*Task description*
Once you have read the records below, restate them word for word.

===== Material shown

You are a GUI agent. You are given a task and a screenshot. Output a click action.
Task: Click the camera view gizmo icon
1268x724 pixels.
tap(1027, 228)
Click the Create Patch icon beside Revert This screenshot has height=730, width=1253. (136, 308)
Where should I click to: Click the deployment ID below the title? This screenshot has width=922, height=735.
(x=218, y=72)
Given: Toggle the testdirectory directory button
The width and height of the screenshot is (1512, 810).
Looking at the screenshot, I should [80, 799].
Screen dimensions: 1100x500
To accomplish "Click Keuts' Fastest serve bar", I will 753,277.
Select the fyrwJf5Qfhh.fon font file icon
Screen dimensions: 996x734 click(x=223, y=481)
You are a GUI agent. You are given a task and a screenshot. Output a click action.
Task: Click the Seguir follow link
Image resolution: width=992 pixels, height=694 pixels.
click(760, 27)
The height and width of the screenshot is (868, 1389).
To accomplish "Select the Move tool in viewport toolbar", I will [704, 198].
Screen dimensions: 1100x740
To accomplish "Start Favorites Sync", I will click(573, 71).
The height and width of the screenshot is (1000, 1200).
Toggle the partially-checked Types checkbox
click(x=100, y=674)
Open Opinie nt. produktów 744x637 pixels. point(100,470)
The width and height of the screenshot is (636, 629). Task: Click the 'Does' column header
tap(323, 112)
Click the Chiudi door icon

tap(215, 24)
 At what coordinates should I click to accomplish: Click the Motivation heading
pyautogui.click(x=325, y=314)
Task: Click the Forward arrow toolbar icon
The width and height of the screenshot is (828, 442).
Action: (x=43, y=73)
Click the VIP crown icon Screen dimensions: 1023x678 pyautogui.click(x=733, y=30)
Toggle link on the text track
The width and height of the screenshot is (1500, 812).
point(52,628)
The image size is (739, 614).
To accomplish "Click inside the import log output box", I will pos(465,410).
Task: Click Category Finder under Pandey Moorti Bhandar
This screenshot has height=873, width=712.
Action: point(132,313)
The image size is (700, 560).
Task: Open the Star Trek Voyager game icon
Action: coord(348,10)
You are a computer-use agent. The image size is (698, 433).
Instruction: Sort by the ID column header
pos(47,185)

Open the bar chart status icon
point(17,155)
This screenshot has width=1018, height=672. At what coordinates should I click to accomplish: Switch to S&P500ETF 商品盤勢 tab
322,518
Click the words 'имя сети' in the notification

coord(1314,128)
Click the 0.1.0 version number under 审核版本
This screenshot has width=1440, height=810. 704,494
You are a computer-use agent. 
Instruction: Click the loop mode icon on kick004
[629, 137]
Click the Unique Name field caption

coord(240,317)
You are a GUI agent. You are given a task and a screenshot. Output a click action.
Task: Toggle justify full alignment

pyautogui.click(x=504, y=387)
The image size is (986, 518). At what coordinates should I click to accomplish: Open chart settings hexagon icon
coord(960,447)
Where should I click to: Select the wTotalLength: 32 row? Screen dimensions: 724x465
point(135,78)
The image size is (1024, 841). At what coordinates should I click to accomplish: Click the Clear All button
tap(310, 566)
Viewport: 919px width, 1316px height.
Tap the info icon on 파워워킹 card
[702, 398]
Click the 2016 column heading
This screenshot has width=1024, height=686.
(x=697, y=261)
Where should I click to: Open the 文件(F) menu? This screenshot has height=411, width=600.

==========

*Output of the exercise*
You are a GUI agent. You are given a task and a screenshot. Output a click action.
Task: Click the camera view gizmo icon
1268x724 pixels.
tap(1027, 228)
Click the Create Patch icon beside Revert This screenshot has height=730, width=1253. (136, 308)
Where should I click to: Click the deployment ID below the title? This screenshot has width=922, height=735.
(x=218, y=72)
Given: Toggle the testdirectory directory button
The width and height of the screenshot is (1512, 810).
Looking at the screenshot, I should [80, 799].
Screen dimensions: 1100x500
To accomplish "Click Keuts' Fastest serve bar", I will 753,277.
Select the fyrwJf5Qfhh.fon font file icon
Screen dimensions: 996x734 click(x=223, y=481)
You are a GUI agent. You are given a task and a screenshot. Output a click action.
Task: Click the Seguir follow link
Image resolution: width=992 pixels, height=694 pixels.
click(760, 27)
The height and width of the screenshot is (868, 1389).
To accomplish "Select the Move tool in viewport toolbar", I will [704, 198].
Screen dimensions: 1100x740
To accomplish "Start Favorites Sync", I will click(573, 71).
The height and width of the screenshot is (1000, 1200).
Toggle the partially-checked Types checkbox
click(x=100, y=674)
Open Opinie nt. produktów 744x637 pixels. point(100,470)
The width and height of the screenshot is (636, 629). Task: Click the 'Does' column header
tap(323, 112)
Click the Chiudi door icon

tap(215, 24)
 At what coordinates should I click to accomplish: Click the Motivation heading
pyautogui.click(x=325, y=314)
Task: Click the Forward arrow toolbar icon
The width and height of the screenshot is (828, 442).
Action: (x=43, y=73)
Click the VIP crown icon Screen dimensions: 1023x678 pyautogui.click(x=733, y=30)
Toggle link on the text track
The width and height of the screenshot is (1500, 812).
point(52,628)
The image size is (739, 614).
To accomplish "Click inside the import log output box", I will pos(465,410).
Task: Click Category Finder under Pandey Moorti Bhandar
This screenshot has height=873, width=712.
Action: point(132,313)
The image size is (700, 560).
Task: Open the Star Trek Voyager game icon
Action: coord(348,10)
You are a computer-use agent. The image size is (698, 433).
Instruction: Sort by the ID column header
pos(47,185)

Open the bar chart status icon
point(17,155)
This screenshot has width=1018, height=672. At what coordinates should I click to accomplish: Switch to S&P500ETF 商品盤勢 tab
322,518
Click the words 'имя сети' in the notification

coord(1314,128)
Click the 0.1.0 version number under 审核版本
This screenshot has width=1440, height=810. 704,494
You are a computer-use agent. 
Instruction: Click the loop mode icon on kick004
[629, 137]
Click the Unique Name field caption

coord(240,317)
You are a GUI agent. You are given a task and a screenshot. Output a click action.
Task: Toggle justify full alignment

pyautogui.click(x=504, y=387)
The image size is (986, 518). At what coordinates should I click to accomplish: Open chart settings hexagon icon
coord(960,447)
Where should I click to: Select the wTotalLength: 32 row? Screen dimensions: 724x465
point(135,78)
The image size is (1024, 841). At what coordinates should I click to accomplish: Click the Clear All button
tap(310, 566)
Viewport: 919px width, 1316px height.
Tap the info icon on 파워워킹 card
[702, 398]
Click the 2016 column heading
This screenshot has width=1024, height=686.
(x=697, y=261)
Where should I click to: Open the 文件(F) menu? This screenshot has height=411, width=600.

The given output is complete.